> [EXERCISE REQUIREMENTS]
In this material, which lines include the string "text"? Show them.

> [RECORD SET]
----
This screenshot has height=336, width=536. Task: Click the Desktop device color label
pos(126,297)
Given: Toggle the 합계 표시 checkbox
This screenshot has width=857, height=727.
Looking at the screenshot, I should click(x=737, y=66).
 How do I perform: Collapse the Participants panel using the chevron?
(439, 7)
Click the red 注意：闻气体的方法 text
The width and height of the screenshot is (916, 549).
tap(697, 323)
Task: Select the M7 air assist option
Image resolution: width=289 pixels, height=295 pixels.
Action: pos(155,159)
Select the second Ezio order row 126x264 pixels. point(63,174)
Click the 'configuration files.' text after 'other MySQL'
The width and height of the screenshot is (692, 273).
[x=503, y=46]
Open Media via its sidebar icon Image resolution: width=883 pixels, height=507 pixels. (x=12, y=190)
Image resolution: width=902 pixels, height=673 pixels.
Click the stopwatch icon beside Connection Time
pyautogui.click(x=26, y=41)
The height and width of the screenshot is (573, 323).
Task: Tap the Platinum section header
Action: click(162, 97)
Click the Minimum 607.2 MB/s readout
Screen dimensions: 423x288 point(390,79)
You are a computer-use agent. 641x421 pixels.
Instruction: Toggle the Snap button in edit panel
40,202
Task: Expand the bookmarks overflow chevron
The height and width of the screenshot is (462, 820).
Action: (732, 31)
----
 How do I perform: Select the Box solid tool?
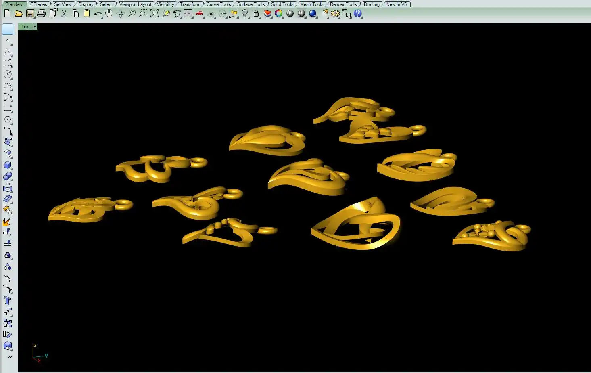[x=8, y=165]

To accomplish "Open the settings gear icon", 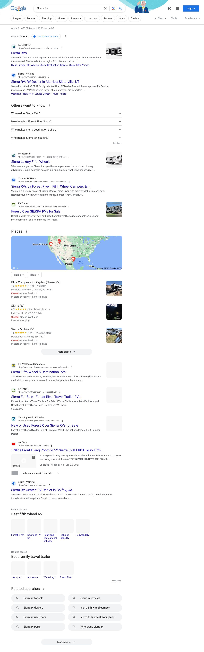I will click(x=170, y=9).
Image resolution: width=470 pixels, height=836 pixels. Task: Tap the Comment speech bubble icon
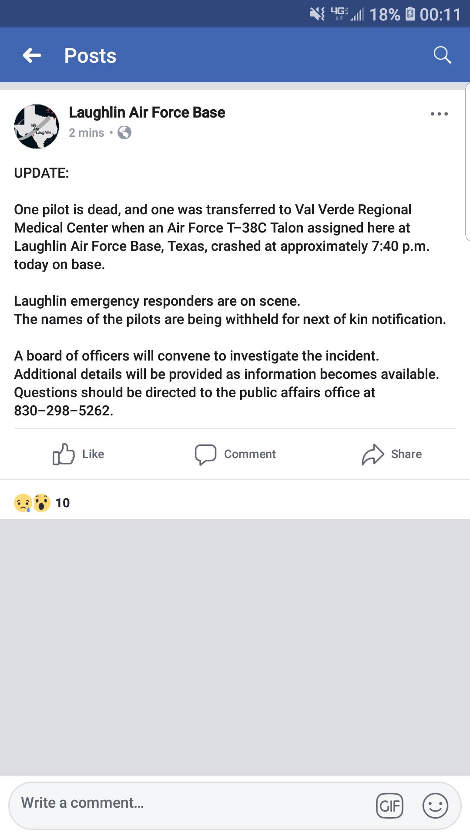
----
> [ANSWER TO THIS TASK]
Click the red 注意：闻气体的方法 text
Click the 'configuration files.' text after 'other MySQL'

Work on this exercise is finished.